_What you are asked to do_
The records below must be output exactly, without pictures.

_Stored items_

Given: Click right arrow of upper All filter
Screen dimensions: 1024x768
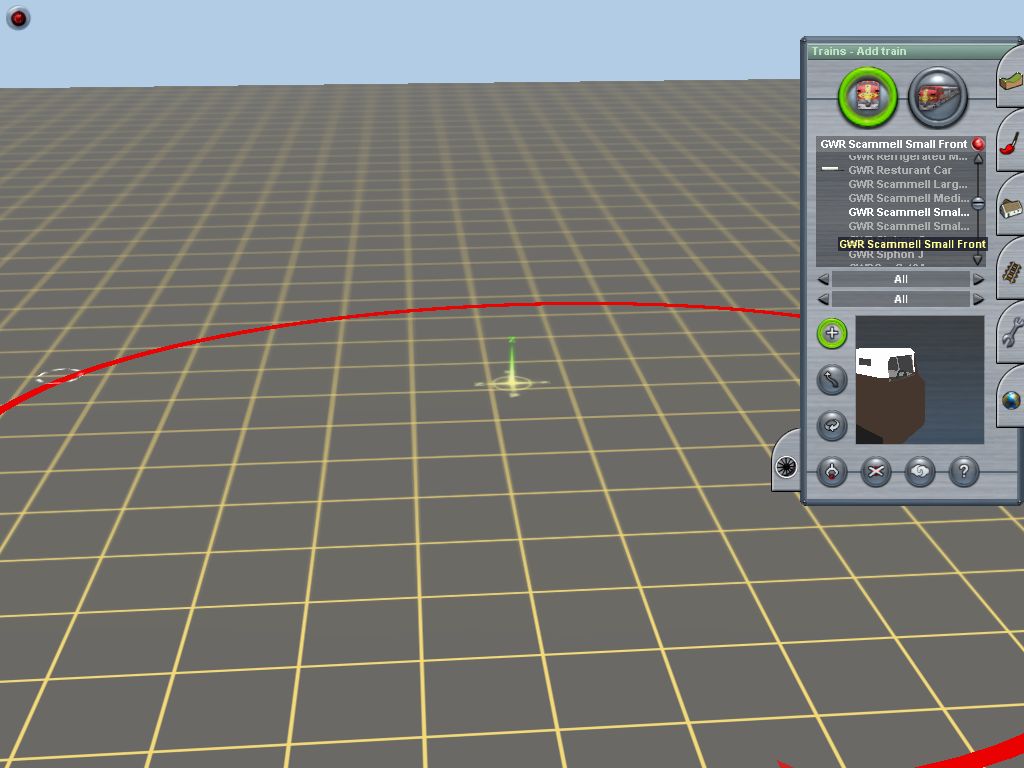Looking at the screenshot, I should (978, 279).
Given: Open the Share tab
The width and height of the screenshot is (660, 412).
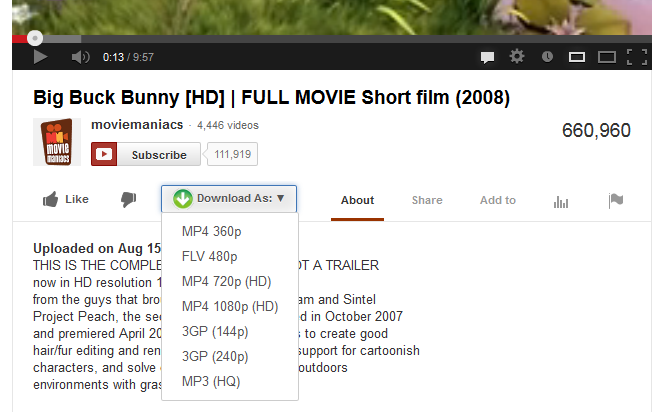Looking at the screenshot, I should point(427,200).
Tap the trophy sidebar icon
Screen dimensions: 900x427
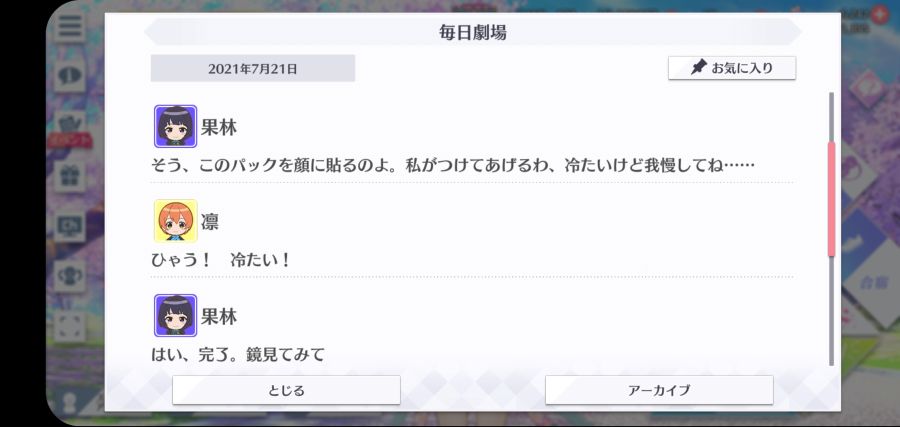69,276
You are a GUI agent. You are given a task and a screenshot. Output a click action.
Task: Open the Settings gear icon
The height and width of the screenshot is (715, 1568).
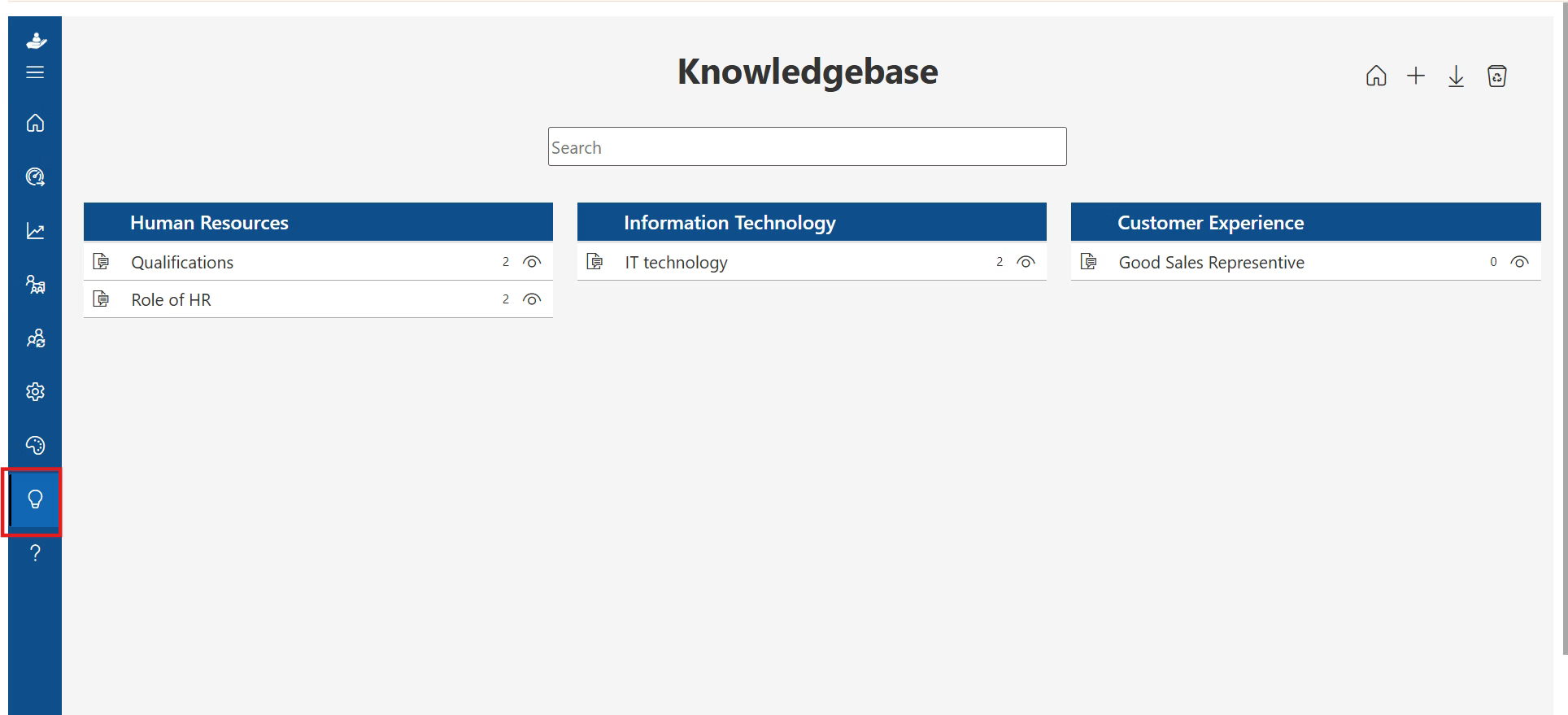click(35, 391)
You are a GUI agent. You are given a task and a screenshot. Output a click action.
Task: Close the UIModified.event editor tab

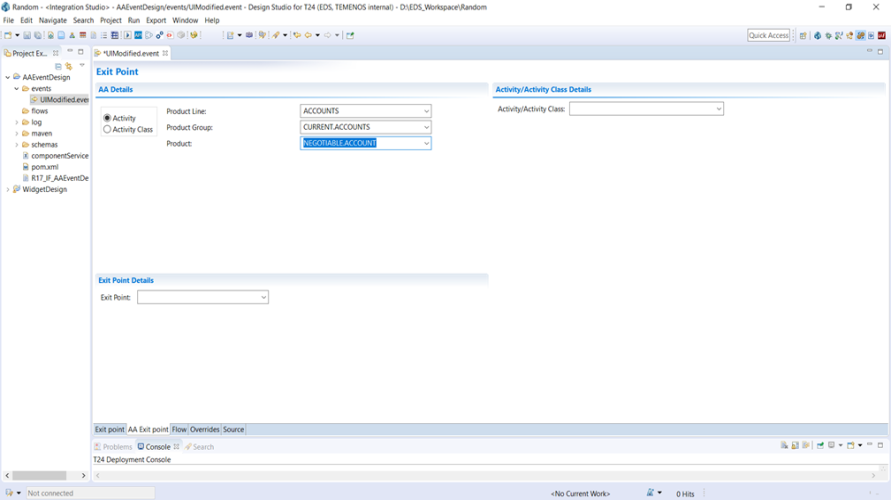(x=166, y=53)
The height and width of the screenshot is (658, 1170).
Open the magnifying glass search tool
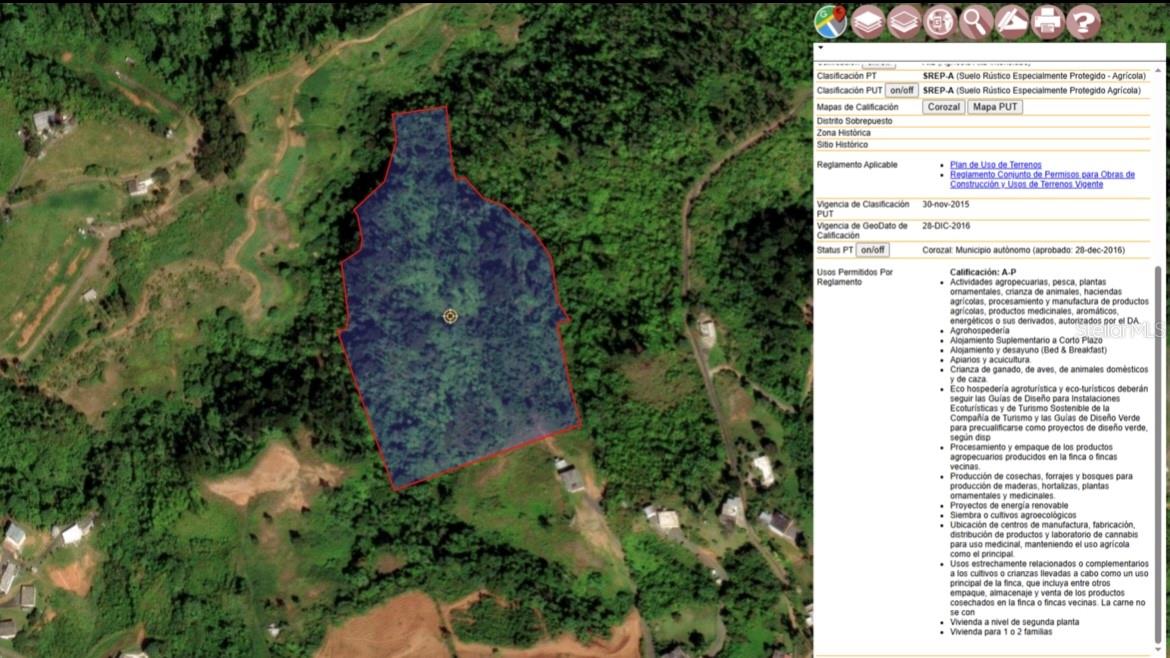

_Exercise answer_
Given: Click right arrow of upper All filter
Screen dimensions: 1024x768
Looking at the screenshot, I should (978, 279).
Given: Open the Share tab
The width and height of the screenshot is (660, 412).
Looking at the screenshot, I should point(427,200).
Tap the trophy sidebar icon
Screen dimensions: 900x427
69,276
You are a GUI agent. You are given a task and a screenshot. Output a click action.
Task: Open the Settings gear icon
The height and width of the screenshot is (715, 1568).
click(35, 391)
You are a GUI agent. You are given a task and a screenshot. Output a click action.
Task: Close the UIModified.event editor tab

(x=166, y=53)
The height and width of the screenshot is (658, 1170).
Open the magnifying glass search tool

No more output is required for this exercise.